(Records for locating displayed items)
^^^^
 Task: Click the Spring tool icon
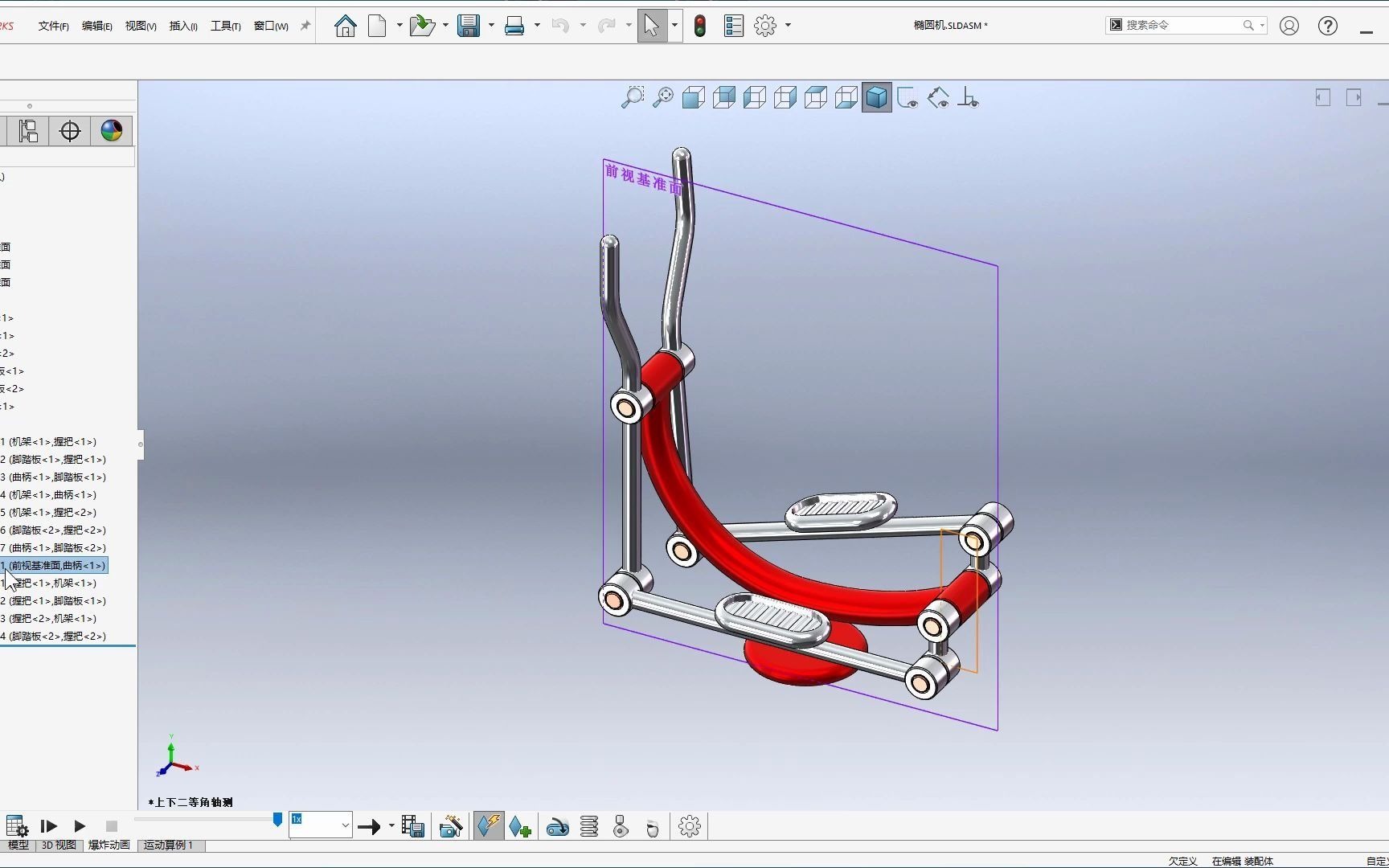(x=589, y=826)
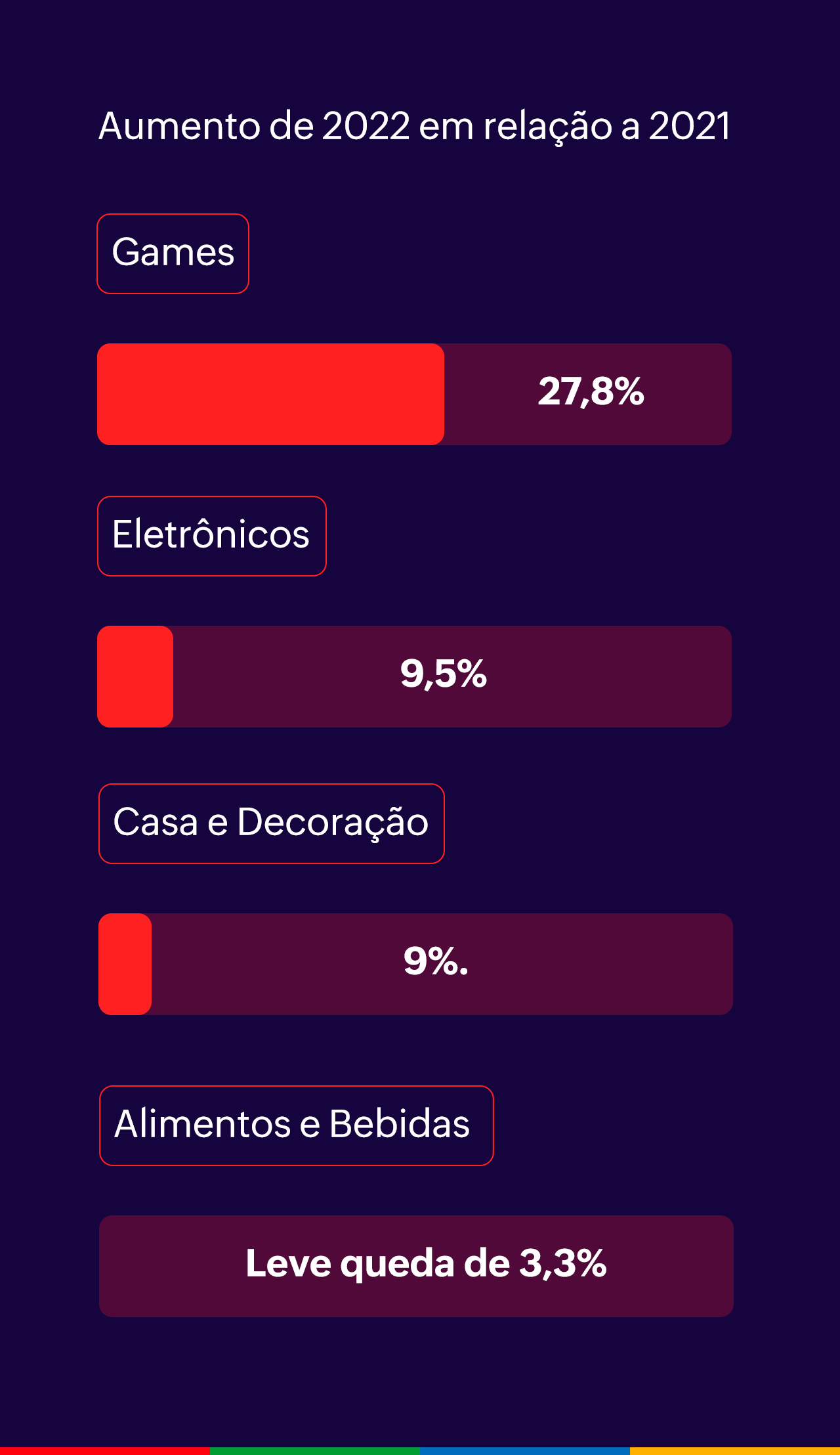Image resolution: width=840 pixels, height=1455 pixels.
Task: Click the 3,3% figure
Action: point(562,1264)
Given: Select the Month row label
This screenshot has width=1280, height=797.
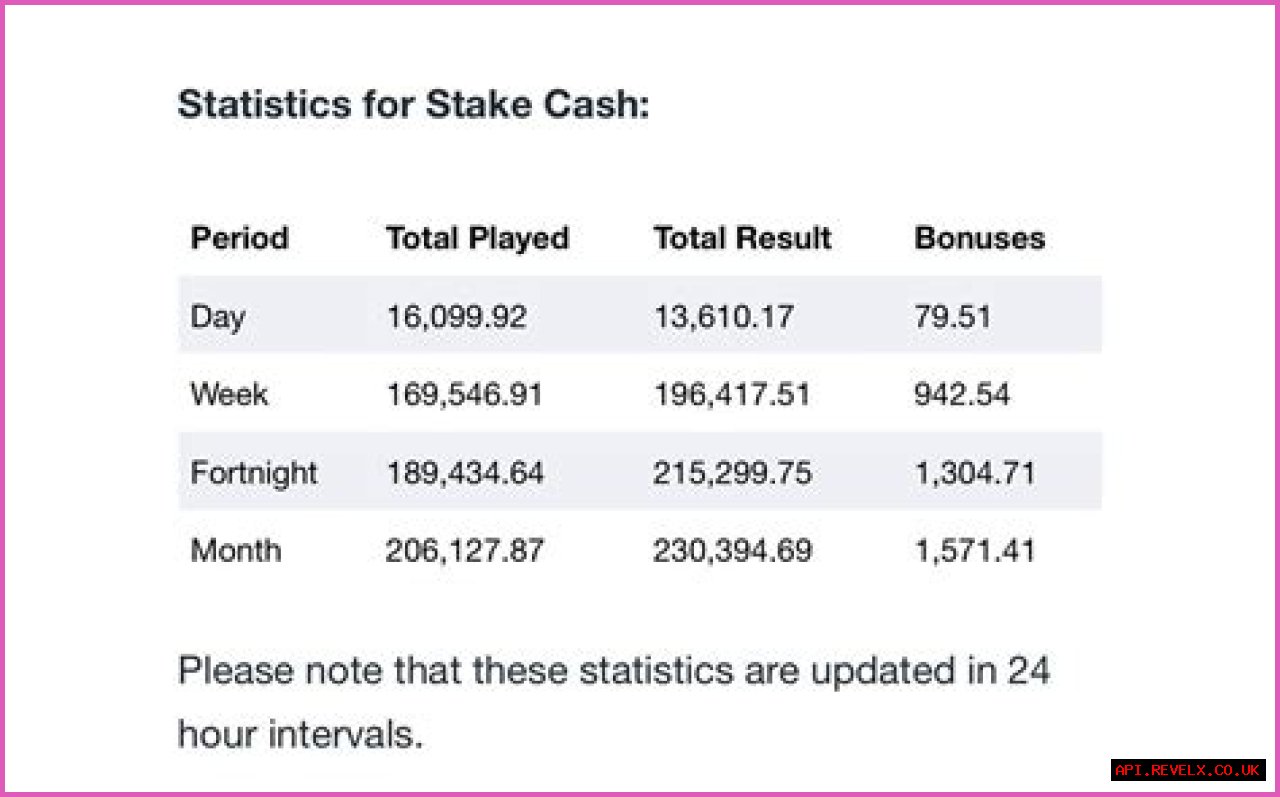Looking at the screenshot, I should click(236, 550).

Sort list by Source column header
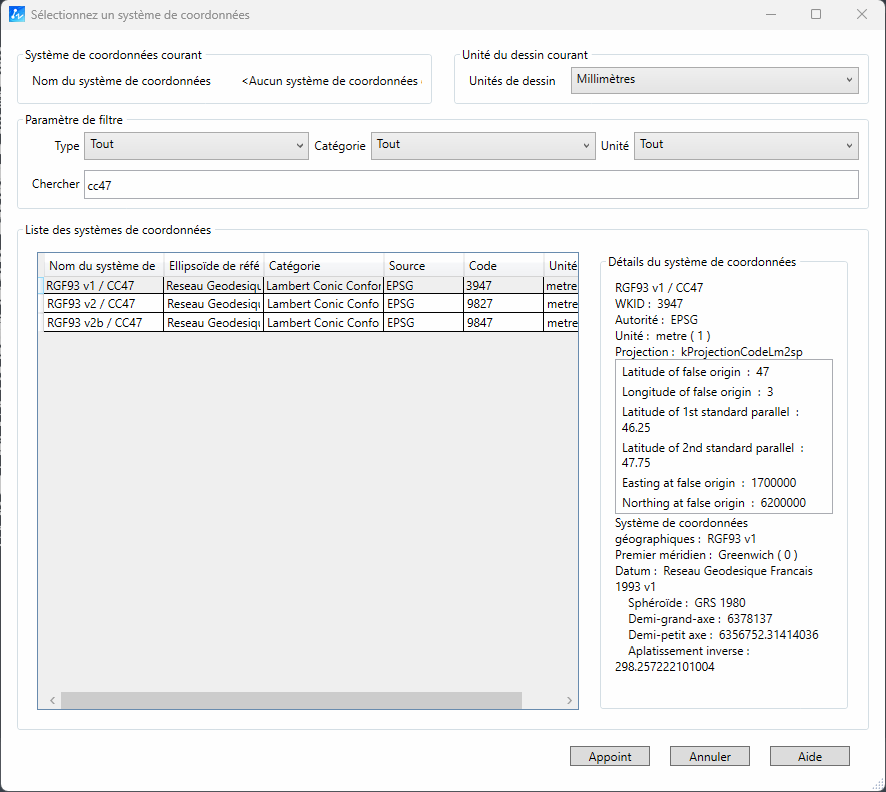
^^^^
* _Instruction_:
Rewrite the records from the line with "Given: Select the Month row label" through the end, replacing "column header" with "column heading" and changing nothing else. Leave the pictures out of your answer.

* _Output of the task_:
Given: Select the Month row label
This screenshot has width=1280, height=797.
Looking at the screenshot, I should click(236, 550).

Sort list by Source column heading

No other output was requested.